Echocardiography Fellow University of Ottawa Heart Institute Ottawa, Ontario, Canada
Background: The field of cardiology has grown exponentially in breadth and complexity and this is reflected in the growth of adult cardiology subspecialties. Consequently, cardiology subspecialty training programs have increased in number and variety across the country. How this has impacted graduating cardiology residents’ fellowship and career choices and the trainee perspective on contemporary core cardiology training has not previously been investigated. The aim of this survey was to understand how trainees are navigating their career choices and characterize the drivers behind these decisions.
METHODS AND RESULTS:
Methods: An online investigator-developed anonymous survey was employed with quantitative and qualitative inputs using the secure UBC survey tool. The survey was distributed to final year cardiology residents by residency program administrators and advertised at the Canadian Cardiovascular Congress Trainee Review Program.

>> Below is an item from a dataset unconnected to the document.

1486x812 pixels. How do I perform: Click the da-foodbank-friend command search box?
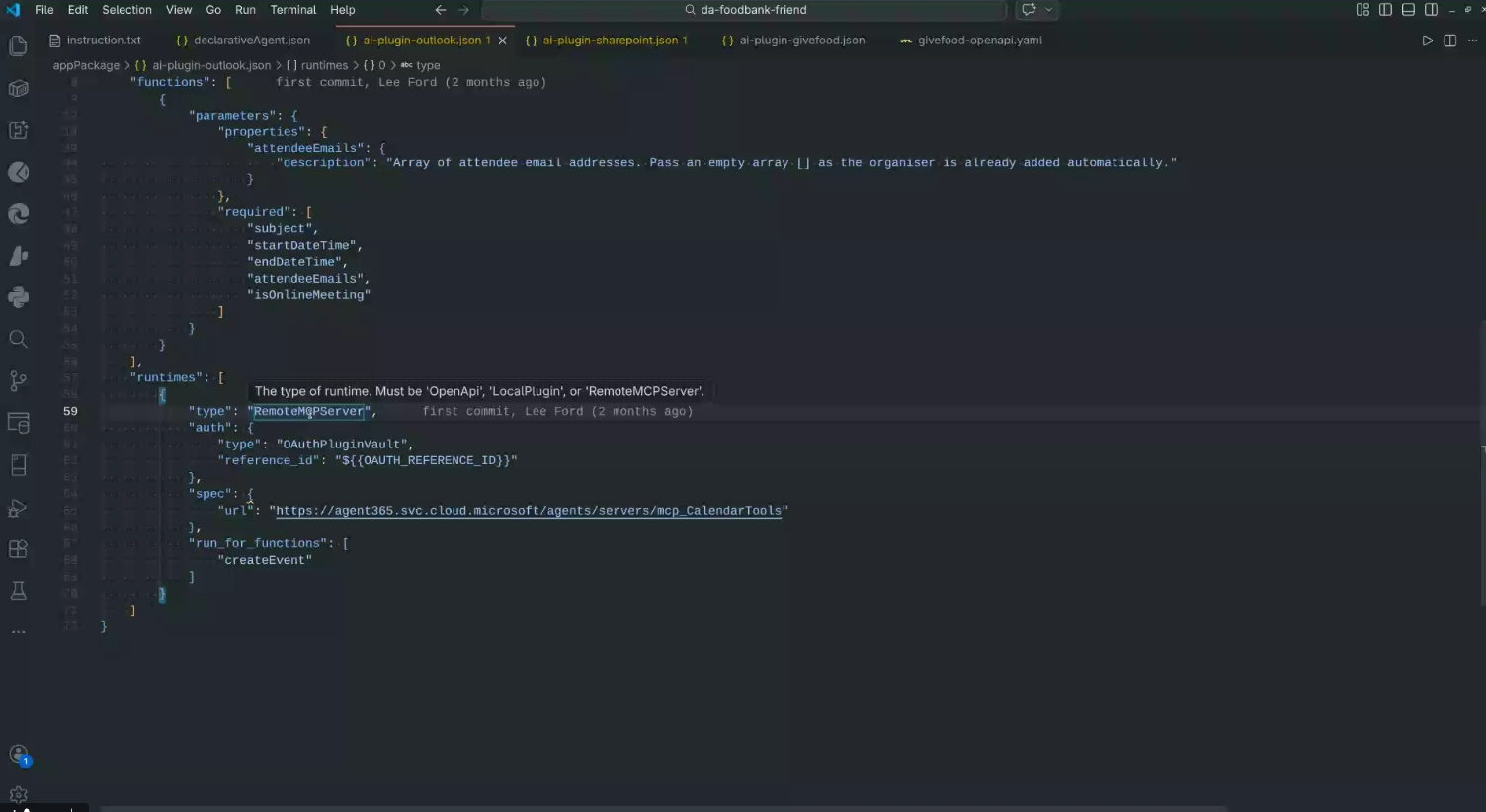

Results: 85 participants from across Canada responded to the survey from 2023-2025 (49% of all graduating cardiology residents). 94% of survey respondents are planning to complete fellowship training after residency with 26% of participants planning to complete two fellowships. The most common fellowships included advanced echocardiography (50%), cardiac critical care (16%), and interventional cardiology (16%). The most common factor for choosing to pursue fellowship training was personal interest (76%), followed by the perception that this was a requirement for both academic (58%) and community careers (30%). Most graduates (97%) plan to incorporate general cardiology to some degree, into their eventual practice. 45% of graduates would have strongly considered general cardiology practice if they were confident they could get a job after 3 years of cardiology residency. Despite the duration of training, 59% indicated 3 core years of cardiology training was necessary for both general cardiology practice and fellowship training. The top factors that influenced cardiology residents desired location of practice was proximity to family (84%), partner/spouse considerations (68%) and lifestyle (51%). Graphics interpretation, hemodynamics teaching and outpatient clinical exposure were noted as areas for improvement in core cardiology training.
Conclusion: The majority of graduating cardiology residents are planning on including general cardiology as part of their eventual practice, and most will be doing fellowships after core cardiology residency. Trainees identified perceived areas for improvement within cardiology residency programs in Canada. These findings provide insights for cardiology training programs and leaders and may be used to enhance cardiology training.